The first line of the entries below, the line containing "Task: Focus the Permission ID input field", and every line between them should be repeated exactly, and nothing else.

- Source data

+---+

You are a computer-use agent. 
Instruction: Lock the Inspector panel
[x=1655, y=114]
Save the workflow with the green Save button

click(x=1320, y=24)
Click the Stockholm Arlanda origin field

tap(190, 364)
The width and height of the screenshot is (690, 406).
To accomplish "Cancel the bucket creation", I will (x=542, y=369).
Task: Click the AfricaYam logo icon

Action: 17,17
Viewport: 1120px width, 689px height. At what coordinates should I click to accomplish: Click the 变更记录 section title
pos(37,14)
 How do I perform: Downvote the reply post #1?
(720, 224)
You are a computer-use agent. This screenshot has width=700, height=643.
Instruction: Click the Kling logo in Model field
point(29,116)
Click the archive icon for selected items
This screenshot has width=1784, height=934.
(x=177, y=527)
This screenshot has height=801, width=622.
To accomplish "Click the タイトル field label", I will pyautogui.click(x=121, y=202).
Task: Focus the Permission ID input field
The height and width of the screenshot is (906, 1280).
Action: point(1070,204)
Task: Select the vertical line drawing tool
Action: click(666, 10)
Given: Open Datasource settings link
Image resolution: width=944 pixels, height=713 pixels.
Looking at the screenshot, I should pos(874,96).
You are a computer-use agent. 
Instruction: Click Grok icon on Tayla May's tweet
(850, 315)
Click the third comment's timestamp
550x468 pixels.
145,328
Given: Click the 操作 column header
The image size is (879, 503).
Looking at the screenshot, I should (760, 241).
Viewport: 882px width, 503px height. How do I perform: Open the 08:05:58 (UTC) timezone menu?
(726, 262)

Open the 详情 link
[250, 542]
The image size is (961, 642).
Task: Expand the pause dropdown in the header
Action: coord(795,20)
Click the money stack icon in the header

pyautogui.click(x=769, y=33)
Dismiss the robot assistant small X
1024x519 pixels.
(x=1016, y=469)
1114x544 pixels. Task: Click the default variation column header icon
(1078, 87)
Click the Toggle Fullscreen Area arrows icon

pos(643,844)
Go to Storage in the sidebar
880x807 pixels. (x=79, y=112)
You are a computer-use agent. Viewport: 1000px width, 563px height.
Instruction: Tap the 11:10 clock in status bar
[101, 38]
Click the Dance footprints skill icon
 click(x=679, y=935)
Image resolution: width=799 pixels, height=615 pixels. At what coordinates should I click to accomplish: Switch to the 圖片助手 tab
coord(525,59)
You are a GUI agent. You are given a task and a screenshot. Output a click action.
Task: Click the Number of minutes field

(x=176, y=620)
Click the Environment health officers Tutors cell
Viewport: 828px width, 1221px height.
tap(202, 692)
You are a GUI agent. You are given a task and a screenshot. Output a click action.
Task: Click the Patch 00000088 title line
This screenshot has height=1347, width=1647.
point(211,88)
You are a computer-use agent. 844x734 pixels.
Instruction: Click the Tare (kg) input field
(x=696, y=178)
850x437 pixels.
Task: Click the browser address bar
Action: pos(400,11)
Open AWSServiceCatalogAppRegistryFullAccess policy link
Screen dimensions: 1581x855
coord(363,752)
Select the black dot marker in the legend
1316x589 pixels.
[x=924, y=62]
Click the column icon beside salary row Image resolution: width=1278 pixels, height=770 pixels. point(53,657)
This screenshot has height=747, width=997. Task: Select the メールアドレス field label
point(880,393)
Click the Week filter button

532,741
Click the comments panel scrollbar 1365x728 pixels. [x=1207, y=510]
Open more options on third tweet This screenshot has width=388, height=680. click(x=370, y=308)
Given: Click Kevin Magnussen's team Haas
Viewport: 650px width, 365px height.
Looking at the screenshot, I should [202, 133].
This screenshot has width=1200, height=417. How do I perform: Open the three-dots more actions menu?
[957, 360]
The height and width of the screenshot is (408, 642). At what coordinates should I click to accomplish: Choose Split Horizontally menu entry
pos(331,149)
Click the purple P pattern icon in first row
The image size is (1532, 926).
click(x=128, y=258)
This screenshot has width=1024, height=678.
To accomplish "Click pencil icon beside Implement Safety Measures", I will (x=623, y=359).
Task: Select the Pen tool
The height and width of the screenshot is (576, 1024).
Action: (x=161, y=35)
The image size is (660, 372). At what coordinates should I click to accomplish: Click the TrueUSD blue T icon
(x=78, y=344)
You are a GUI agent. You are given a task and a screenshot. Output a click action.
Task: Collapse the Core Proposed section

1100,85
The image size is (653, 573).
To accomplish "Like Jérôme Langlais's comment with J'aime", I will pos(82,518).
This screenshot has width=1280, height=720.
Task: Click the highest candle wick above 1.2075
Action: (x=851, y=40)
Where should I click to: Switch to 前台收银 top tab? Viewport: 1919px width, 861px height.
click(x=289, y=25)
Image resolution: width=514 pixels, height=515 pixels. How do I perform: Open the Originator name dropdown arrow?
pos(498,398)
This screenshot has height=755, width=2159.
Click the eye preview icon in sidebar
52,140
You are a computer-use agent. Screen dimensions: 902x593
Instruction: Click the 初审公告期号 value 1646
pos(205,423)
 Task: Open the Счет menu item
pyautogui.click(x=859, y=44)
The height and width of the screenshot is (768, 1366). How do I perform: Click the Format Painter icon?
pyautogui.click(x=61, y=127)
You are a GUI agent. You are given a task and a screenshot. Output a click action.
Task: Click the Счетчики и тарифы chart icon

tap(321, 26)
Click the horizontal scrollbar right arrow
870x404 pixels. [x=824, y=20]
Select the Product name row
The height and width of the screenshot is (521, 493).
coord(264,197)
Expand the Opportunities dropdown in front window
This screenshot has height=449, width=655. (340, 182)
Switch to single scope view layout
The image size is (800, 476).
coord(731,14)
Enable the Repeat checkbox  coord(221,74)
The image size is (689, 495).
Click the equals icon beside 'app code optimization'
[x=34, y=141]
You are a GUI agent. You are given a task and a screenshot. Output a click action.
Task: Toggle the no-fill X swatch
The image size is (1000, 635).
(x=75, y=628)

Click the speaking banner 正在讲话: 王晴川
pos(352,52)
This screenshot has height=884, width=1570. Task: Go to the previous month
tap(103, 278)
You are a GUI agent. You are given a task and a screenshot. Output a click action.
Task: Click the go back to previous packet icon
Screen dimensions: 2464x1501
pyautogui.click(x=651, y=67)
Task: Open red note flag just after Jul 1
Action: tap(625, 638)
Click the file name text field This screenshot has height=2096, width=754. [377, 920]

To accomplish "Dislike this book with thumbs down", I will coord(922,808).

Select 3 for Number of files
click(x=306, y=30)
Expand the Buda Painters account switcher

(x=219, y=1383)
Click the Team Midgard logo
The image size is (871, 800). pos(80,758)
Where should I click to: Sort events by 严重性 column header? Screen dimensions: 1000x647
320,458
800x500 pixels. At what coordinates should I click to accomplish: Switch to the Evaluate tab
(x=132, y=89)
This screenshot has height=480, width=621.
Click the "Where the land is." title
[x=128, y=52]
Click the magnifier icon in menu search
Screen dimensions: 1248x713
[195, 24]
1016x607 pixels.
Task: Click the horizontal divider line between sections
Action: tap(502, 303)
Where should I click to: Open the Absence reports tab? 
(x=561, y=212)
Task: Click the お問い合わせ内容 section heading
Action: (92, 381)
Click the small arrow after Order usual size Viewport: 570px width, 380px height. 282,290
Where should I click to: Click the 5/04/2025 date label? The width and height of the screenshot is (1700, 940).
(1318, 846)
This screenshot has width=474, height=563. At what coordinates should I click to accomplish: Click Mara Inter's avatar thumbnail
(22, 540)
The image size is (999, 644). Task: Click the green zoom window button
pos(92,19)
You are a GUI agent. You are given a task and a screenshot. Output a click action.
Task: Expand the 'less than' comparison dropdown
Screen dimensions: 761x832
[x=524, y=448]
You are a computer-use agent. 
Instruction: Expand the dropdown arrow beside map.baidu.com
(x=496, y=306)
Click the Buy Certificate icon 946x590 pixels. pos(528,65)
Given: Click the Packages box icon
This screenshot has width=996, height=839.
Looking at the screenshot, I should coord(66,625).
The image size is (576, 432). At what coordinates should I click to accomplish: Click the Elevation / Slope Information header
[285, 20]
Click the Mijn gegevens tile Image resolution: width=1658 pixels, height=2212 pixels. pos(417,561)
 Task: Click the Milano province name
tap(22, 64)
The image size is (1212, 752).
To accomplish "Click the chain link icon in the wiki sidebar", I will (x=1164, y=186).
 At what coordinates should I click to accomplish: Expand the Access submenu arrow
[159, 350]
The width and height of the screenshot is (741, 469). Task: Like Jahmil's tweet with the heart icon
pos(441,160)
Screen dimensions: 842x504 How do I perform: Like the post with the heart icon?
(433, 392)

+---+

- Answer section
You are a computer-use agent. 
Instruction: Lock the Inspector panel
[x=1655, y=114]
Save the workflow with the green Save button

click(x=1320, y=24)
Click the Stockholm Arlanda origin field

tap(190, 364)
The width and height of the screenshot is (690, 406).
To accomplish "Cancel the bucket creation", I will (x=542, y=369).
Task: Click the AfricaYam logo icon

Action: 17,17
Viewport: 1120px width, 689px height. At what coordinates should I click to accomplish: Click the 变更记录 section title
pos(37,14)
 How do I perform: Downvote the reply post #1?
(720, 224)
You are a computer-use agent. This screenshot has width=700, height=643.
Instruction: Click the Kling logo in Model field
point(29,116)
Click the archive icon for selected items
This screenshot has width=1784, height=934.
(x=177, y=527)
This screenshot has height=801, width=622.
To accomplish "Click the タイトル field label", I will pyautogui.click(x=121, y=202).
Task: Focus the Permission ID input field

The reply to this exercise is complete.